◆ **Input for this task**:

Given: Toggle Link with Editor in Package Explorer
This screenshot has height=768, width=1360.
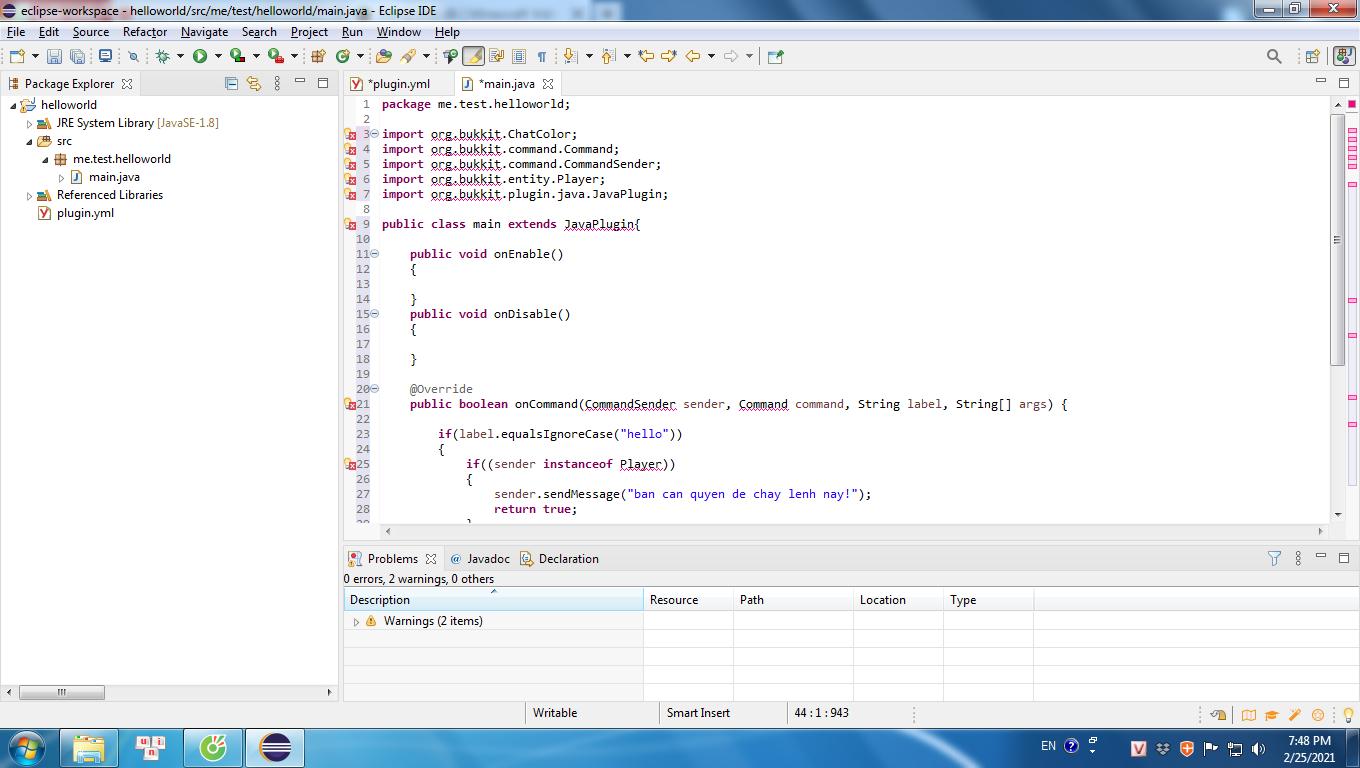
--
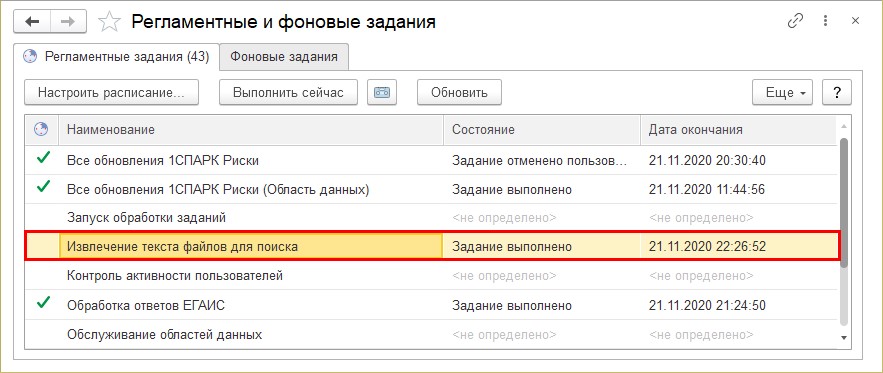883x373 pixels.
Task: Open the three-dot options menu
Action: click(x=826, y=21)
...
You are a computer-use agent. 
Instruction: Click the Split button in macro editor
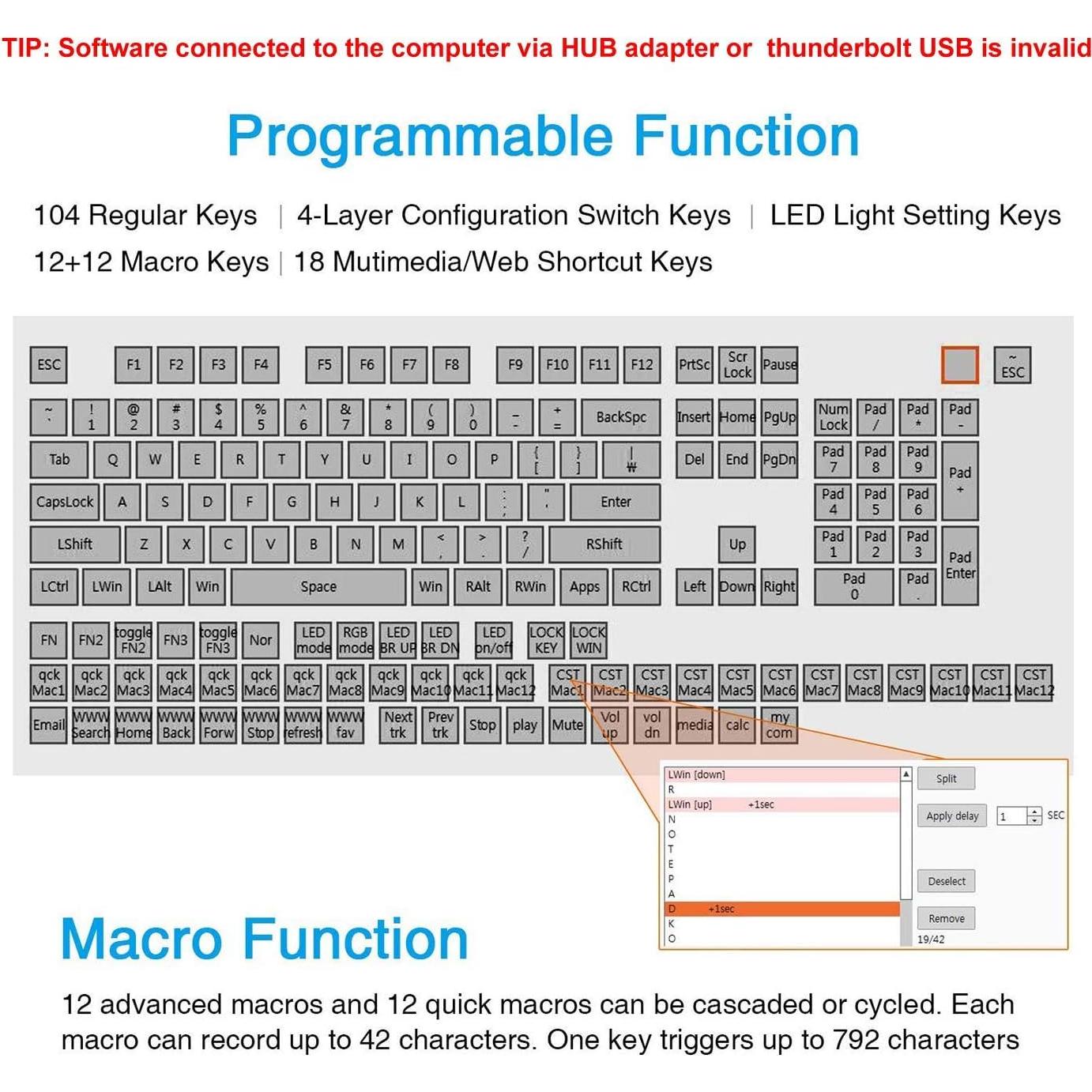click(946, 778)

◆ **What is needed**: When you reach the line in the material above that holds "Given: Toggle Link", begin reproducing lines exactly, and stop after the line that holds "This screenshot has height=768, width=1360.".

◆ **Result below**:
Given: Toggle Link with Editor in Package Explorer
This screenshot has height=768, width=1360.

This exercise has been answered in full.